Enfin, je saisis cette occasion pour vous dire qu'il manque à l'ANSSI un pouvoir d'injonction. Actuellement, ce que nous disons est considéré comme une information parmi d'autres. Après avoir détecté 15 000 attaques possibles sur les serveurs de Microsoft Exchange, nous avons prévenu les quelques milliers de victimes potentielles que nous avons réussi à joindre ; 3 % d'entre elles seulement nous ont répondu. Il est inacceptable que des gens auxquels on dit : « Vous êtes assis sur une bombe » ne traitent pas la question. Notre homologue américain dispose d'un pouvoir d'injonction, récemment durci ; quand une faille du type de celle qui a affecté Microsoft Exchange est détectée, il écrit à toutes les agences fédérales en leur donnant 48 heures pour les corriger, après quoi la sanction tombe. Une disposition légale donnant à l'ANSSI un pouvoir d'injonction serait une étape supplémentaire dans le développement de notre écosystème cyber et motiverait davantage encore ceux qui bénéficient de nos services. Tout cela doit rester évidemment bienveillant et dans une logique d'accompagnement de la montée en compétences, mais il en va de la cybersécurité nationale.
Votre présentation inquiétante mais passionnante nous a permis de prendre conscience des enjeux et de l'ampleur de votre tâche. Lutte contre la cyber-menace et protection des systèmes d'information sont une des priorités de la loi de programmation militaire ; l'espace, la cyberdéfense et le renseignement ont été dotés de budgets importants dans la loi de finances pour 2021. La stratégie gouvernementale vise à accompagner la transition numérique de la Nation, à soutenir les entreprises du numérique et à défendre les intérêts fondamentaux du pays. Les attaques mettant à mal la sécurité de nos concitoyens et notre souveraineté se multiplient ; peut-on identifier leur origine géographique ? De quels leviers de négociation ou de pression la France dispose-t-elle pour limiter au maximum ces très graves atteintes à ses intérêts nationaux ?
La compétition en vue du contrôle des systèmes d'information fait s'affronter des pays dont les intentions ne sont pas vraiment pacifiques. Disposez-vous des moyens techniques et humains nécessaires et suffisants pour assurer vos missions de protection de nos installations, de nos institutions, de notre défense, de notre économie, de nos collectivités et de nos hôpitaux ? L'installation prévue dans le domaine de la 5G de l'entreprise chinoise Huawei à Brumath, à proximité d'installations militaires très sensibles, suscite débats et inquiétudes. Huawei ayant espionné il y a quelques mois les conversations de l'ancien premier ministre néerlandais, n'est-ce pas faire entrer le loup dans la bergerie ? Les entreprises de ce type et celle-ci en particulier sont-elles l'objet d'une surveillance particulière ?

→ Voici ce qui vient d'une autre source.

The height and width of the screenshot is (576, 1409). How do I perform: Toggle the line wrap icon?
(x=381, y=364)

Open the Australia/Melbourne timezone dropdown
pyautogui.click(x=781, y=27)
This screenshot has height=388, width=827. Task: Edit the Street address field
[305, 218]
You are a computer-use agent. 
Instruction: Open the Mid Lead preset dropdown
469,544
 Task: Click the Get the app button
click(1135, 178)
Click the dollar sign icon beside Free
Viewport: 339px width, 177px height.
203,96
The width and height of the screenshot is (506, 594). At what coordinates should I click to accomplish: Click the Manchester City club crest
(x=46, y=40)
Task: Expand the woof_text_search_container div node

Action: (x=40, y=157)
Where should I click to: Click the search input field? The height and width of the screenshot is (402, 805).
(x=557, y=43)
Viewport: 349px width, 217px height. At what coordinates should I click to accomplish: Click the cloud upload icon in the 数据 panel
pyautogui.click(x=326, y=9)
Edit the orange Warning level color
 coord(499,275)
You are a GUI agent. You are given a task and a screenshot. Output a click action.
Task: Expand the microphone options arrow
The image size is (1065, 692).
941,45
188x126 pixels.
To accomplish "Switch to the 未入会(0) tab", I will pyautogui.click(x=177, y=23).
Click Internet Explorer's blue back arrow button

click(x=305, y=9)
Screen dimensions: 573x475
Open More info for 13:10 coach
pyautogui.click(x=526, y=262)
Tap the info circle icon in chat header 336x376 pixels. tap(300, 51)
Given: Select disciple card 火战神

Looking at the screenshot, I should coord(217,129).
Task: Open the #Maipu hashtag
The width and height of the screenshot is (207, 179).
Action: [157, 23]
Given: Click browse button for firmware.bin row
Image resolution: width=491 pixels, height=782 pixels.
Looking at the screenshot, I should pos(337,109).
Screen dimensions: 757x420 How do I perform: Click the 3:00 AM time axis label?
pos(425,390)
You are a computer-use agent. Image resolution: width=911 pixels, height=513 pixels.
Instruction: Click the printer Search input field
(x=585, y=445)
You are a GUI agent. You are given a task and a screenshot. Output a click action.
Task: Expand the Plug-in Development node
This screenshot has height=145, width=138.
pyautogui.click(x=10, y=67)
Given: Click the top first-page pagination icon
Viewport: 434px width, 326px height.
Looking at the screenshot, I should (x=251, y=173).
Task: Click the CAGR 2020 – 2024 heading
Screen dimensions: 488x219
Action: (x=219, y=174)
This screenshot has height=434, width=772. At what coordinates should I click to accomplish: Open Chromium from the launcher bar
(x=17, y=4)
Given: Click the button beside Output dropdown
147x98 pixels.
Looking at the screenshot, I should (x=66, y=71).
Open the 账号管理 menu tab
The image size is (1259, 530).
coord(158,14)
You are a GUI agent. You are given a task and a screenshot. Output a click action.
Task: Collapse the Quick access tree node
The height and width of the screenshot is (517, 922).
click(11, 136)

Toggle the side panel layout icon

L'ANSSI veut contribuer à l'élaboration d'un écosystème de cybersécurité toujours plus performant par une coopération structurée efficace avec tous les acteurs concernés par ces questions. À ce jour, la collaboration est-elle satisfaisante entre l'Agence et les collectivités territoriales ? Dans le cadre de l'actualisation de la LPM, souhaitez-vous l'évolution des moyens permettant cette coopération ? Je signale pour finir qu'en Nouvelle-Aquitaine, Pôle emploi a créé une mission sur la cybersécurité dans une démarche de sensibilisation des demandeurs d'emploi et des entreprises, en partenariat avec la gendarmerie et la police – j'en parle d'autant plus volontiers que mon fils s'en occupe…
(Sourires)
Je vous adresse, à vous et à vos équipes, mes félicitations pour votre contribution quotidienne à l'établissement d'un écosystème de cybersécurité plus résilient et je vous remercie d'avoir mentionné la cybersécurité maritime ; les élus brestois sont très impliqués dans ce projet. Le groupe Agir Ensemble soutiendra votre demande de pouvoir d'injonction.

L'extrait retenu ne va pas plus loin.